Last updated: June 1, 2020
Status: Technically sports betting is legal in Connecticut, however, it is not possible to bet on sports at present. Regulations need to be adopted setting out sport betting guidelines before it can go live. Betting on in-venue and online horse racing is permitted.
ETA: Legal sports betting is expected to begin at some point during 2020.
As with many other states, Connecticut has been working on introducing a bill to make sports betting legal. After the fall of the 1992 Professional and Amateur Sports Protection Act (PASPA) in May 2018, the US Supreme Court confirmed that individual states have the right to legalize sports betting.
With sports betting already up and running in many neighbouring states, there is a sense of urgency to get regulation passed in Connecticut but things have taken longer than expected. A bill is already in place and has the support of legislators. However, a number of details in the legislation still need to be ironed out before sports betting can finally receive the green light.
The main issues involve passing a bill that satisfies all areas of gambling such as online casinos, keno, sports betting, as well as land-based casinos. Connecticut has two casinos operated on tribal lands under the federal Indian Gaming Regulatory Act. There are concerns among tribal leaders that new legislation could impact existing commitments to tribal gaming.

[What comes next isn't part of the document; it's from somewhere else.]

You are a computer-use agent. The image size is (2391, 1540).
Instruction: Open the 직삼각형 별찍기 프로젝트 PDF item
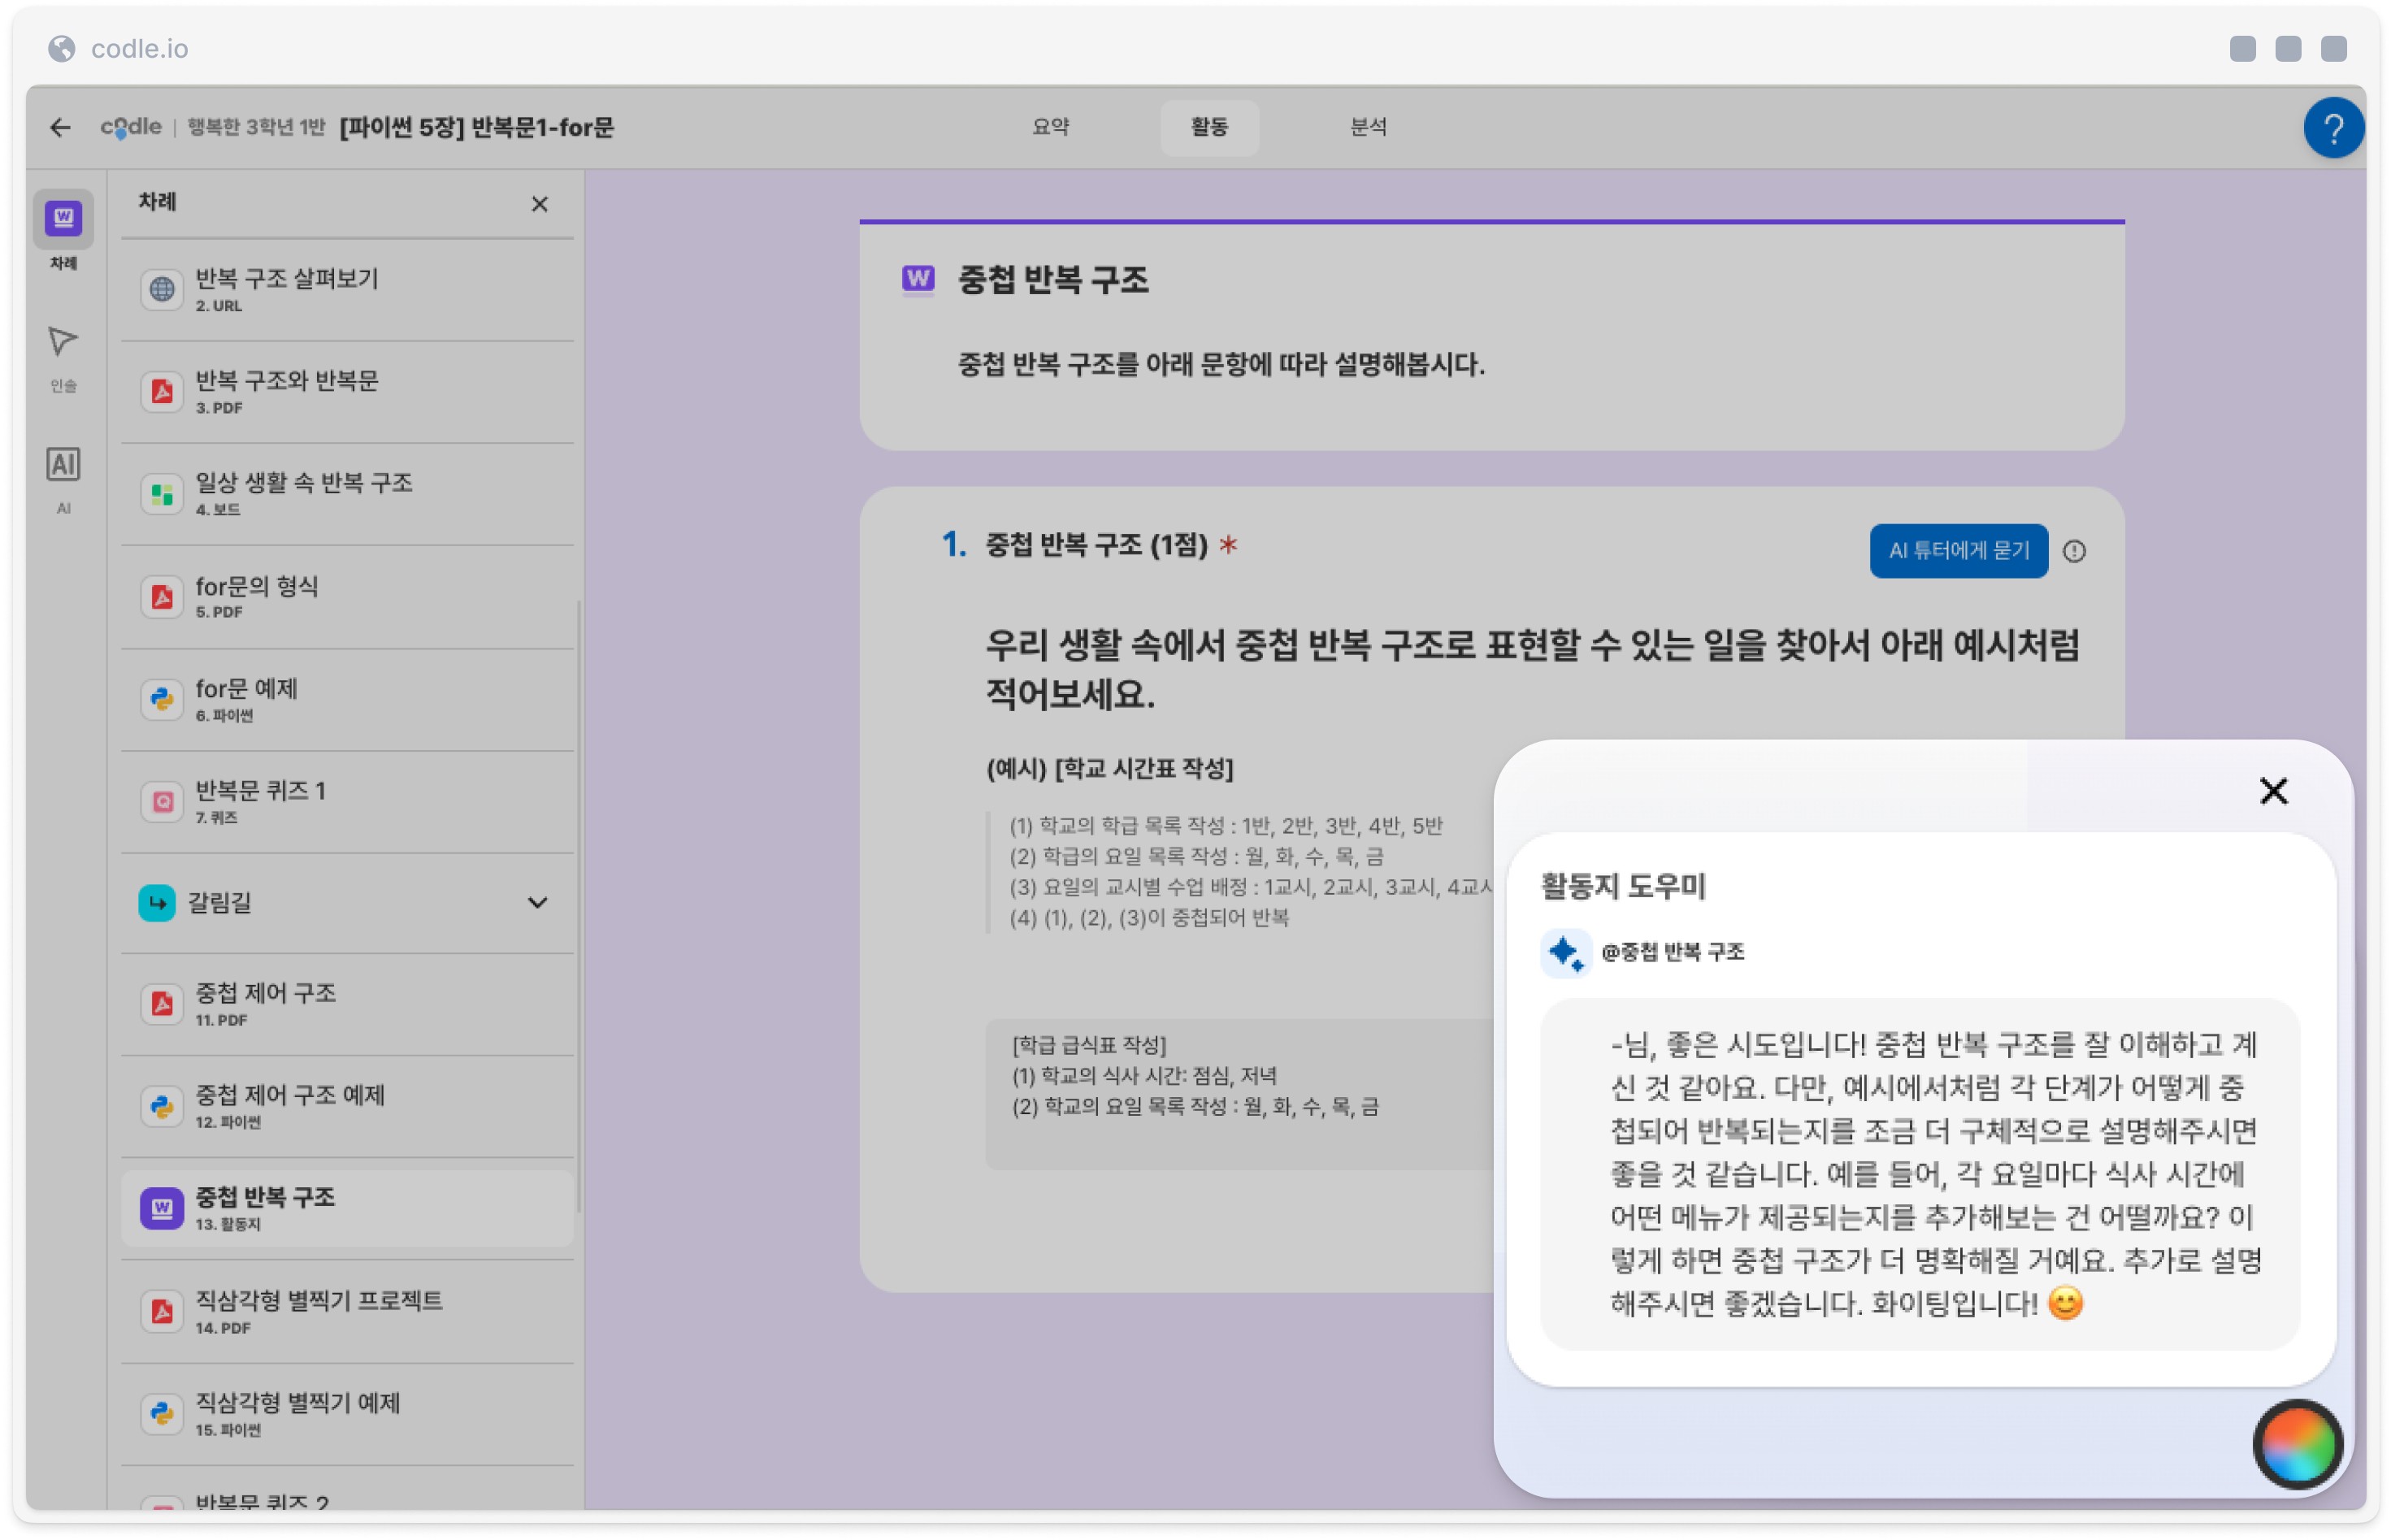point(346,1311)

The Mashantucket Pequot and Mohegan tribes already hold the rights to casino gambling across the state so they have valid concerns over the rights of sports betting.
Further hearings will seek a global solution that satisfies all parties. However, with time running out to amend and vote on the bill in the house, it could mean that sports betting will not be launched in Connecticut until 2020.

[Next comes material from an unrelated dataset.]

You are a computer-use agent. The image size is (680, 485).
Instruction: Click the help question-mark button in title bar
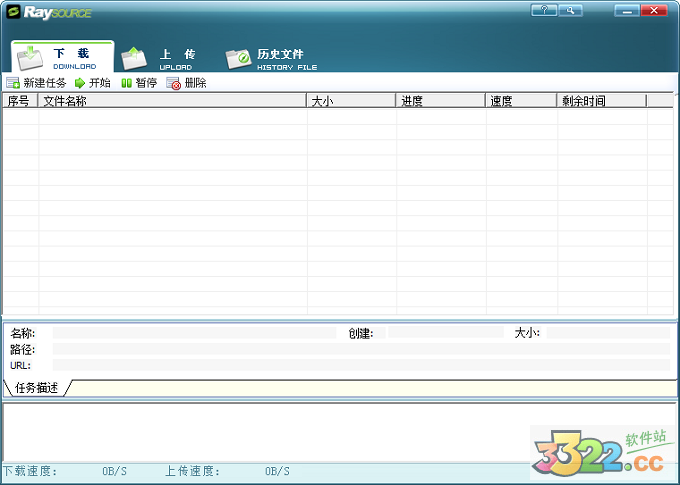(x=545, y=10)
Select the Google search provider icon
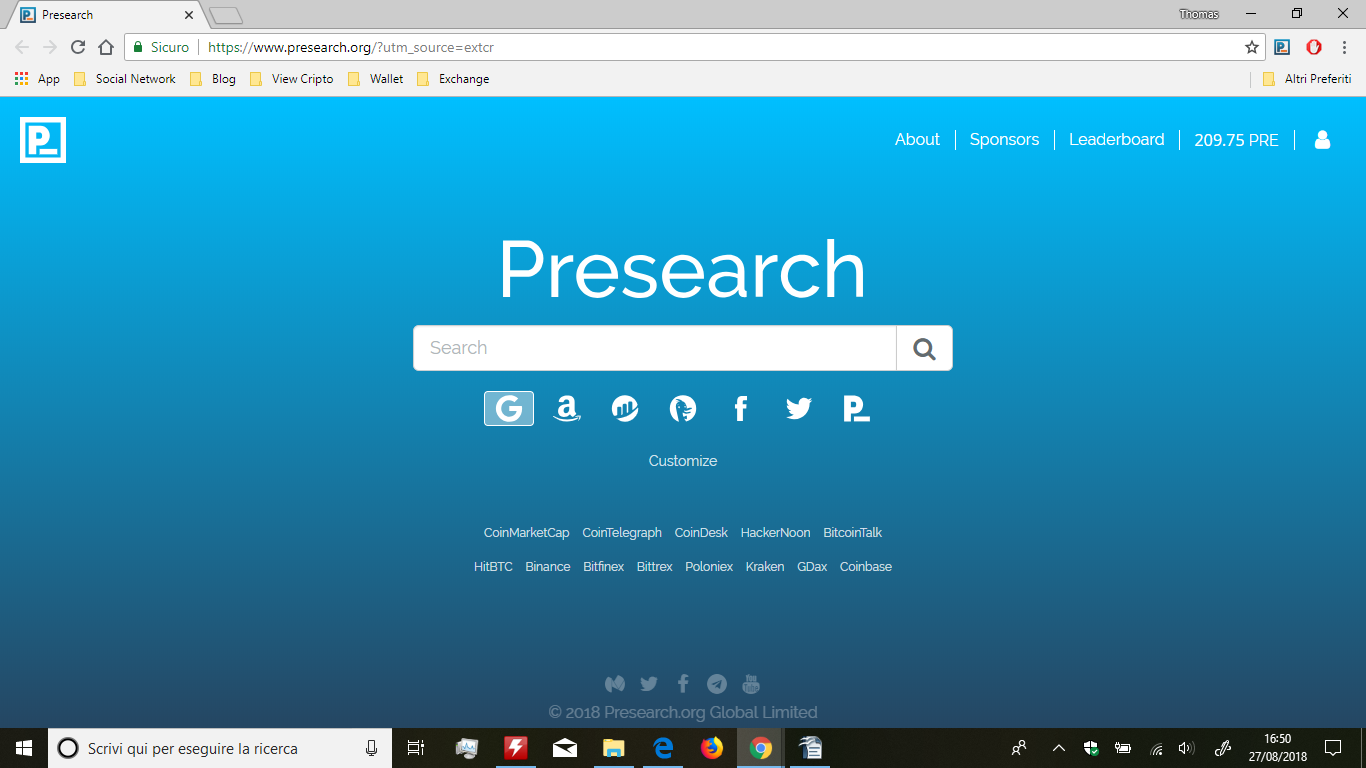Viewport: 1366px width, 768px height. point(509,408)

Charitable bingo was the first legalized form of gambling in Connecticut, appearing in 1939. Later, in 1955, the law was extended to include raffles and bazaars. Today, non-profit organizations that legally conduct games for fundraising purposes pull in revenue in excess of $30m, raising a total of more than $10m for their respective causes.
A state lottery was authorized in 1971 at the same time as the bill for horse race betting was passed. The first lottery tickets in Connecticut went on sale in 1972. Today, the lottery offers regular draws and scratch card games to players across the state and is a billion dollar industry.

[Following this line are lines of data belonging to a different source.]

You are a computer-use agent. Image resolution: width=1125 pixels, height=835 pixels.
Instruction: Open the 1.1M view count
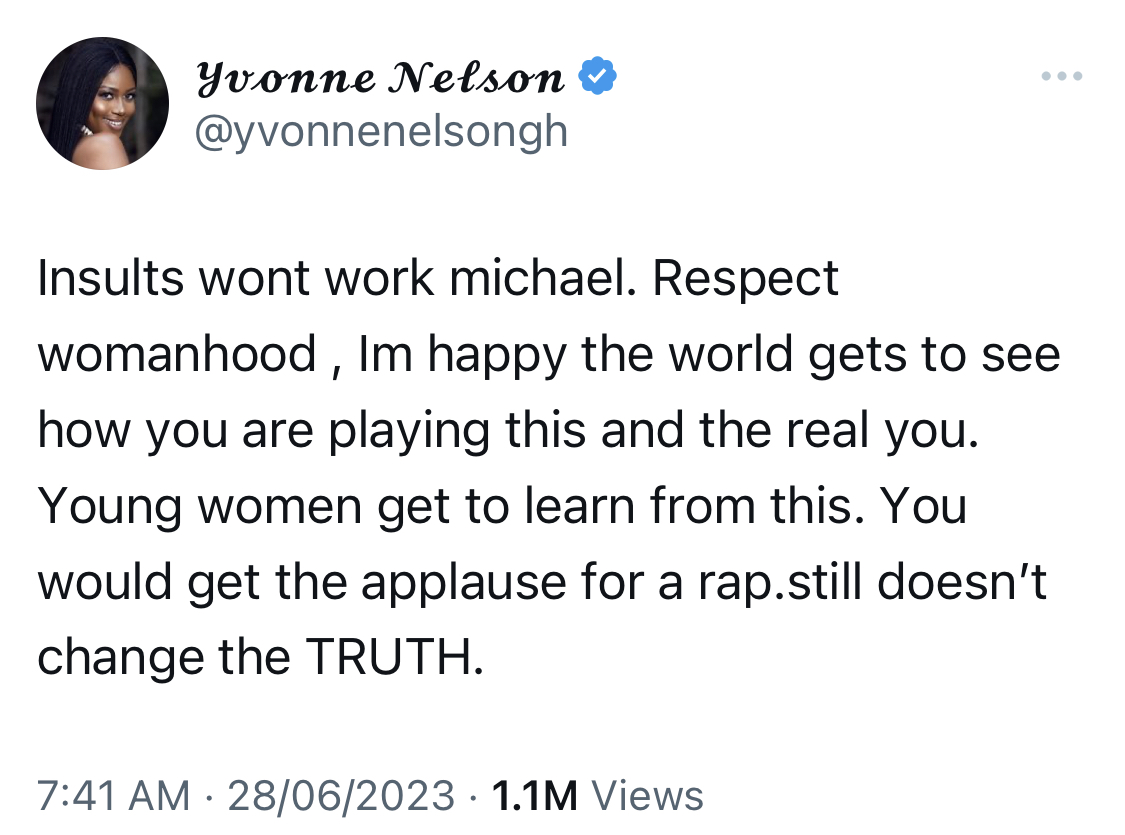pyautogui.click(x=535, y=796)
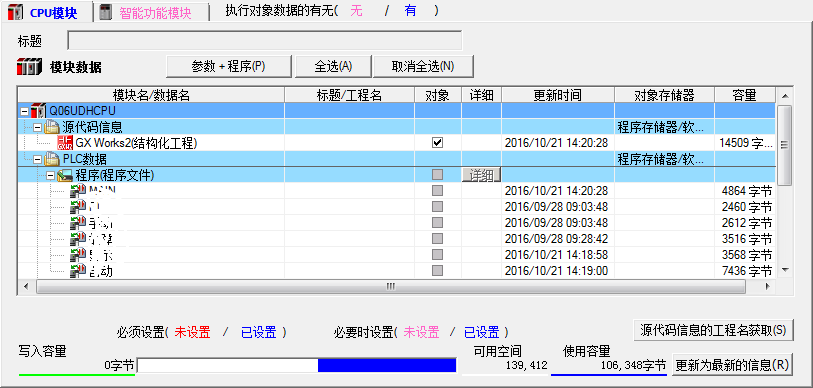Collapse the Q06UDHCPU tree node
The width and height of the screenshot is (813, 388).
click(x=24, y=111)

Wagering on horse racing was legalized in 1972 and was soon followed by greyhound racing and jai alai (a version of the Basque game pelota) in 1972. Tribal gaming began with a bingo operation in 1986 and casino games were added to the venue in 1992. A second casino opened in 1996. Off-track betting for horse and dog racing is currently operated by an organisation named Sportech, while the casino rights are held by the land-based tribal casinos.
In theory, sports betting is not illegal in Connecticut. However, the legislation that would allow the state to grant licences to official operators has yet to be passed. With discussions ongoing, it could be Q4 in 2020 before the relevant laws are in place.
This is one of the sticking points with the current bill as it stands. The tribal holders of the casino's rights want to ensure that any new laws do not infringe on their current rights and they also feel that they have a claim to some or all of the rights for sports betting. Sportech, an international betting technology firm that currently offers legal in-venue and online betting on horse racing in the state, could also be involved in the running of sports betting.
The minimum age for sports betting in Connecticut will be 21.
At present, you can’t legally bet on sports in Connecticut, but the state does permit parimutuel wagering on horse and greyhound racing.
Until the bill is passed, there will be no places to legally bet on sports in the state. The first licences are expected to be issued in 2020.
Currently, there are no legal sportsbooks in Connecticut.
Any future bill that is passed should allow provision for all forms of online gambling, including wagering from mobile apps.
It is estimated that around $600m worth of sports wagers could be placed each year in Connecticut, raising over $12m in tax revenue.
A tax rate somewhere between the 6.75% rate charged in Nevada and the 8.5% rate applied in New Jersey can be expected in Connecticut.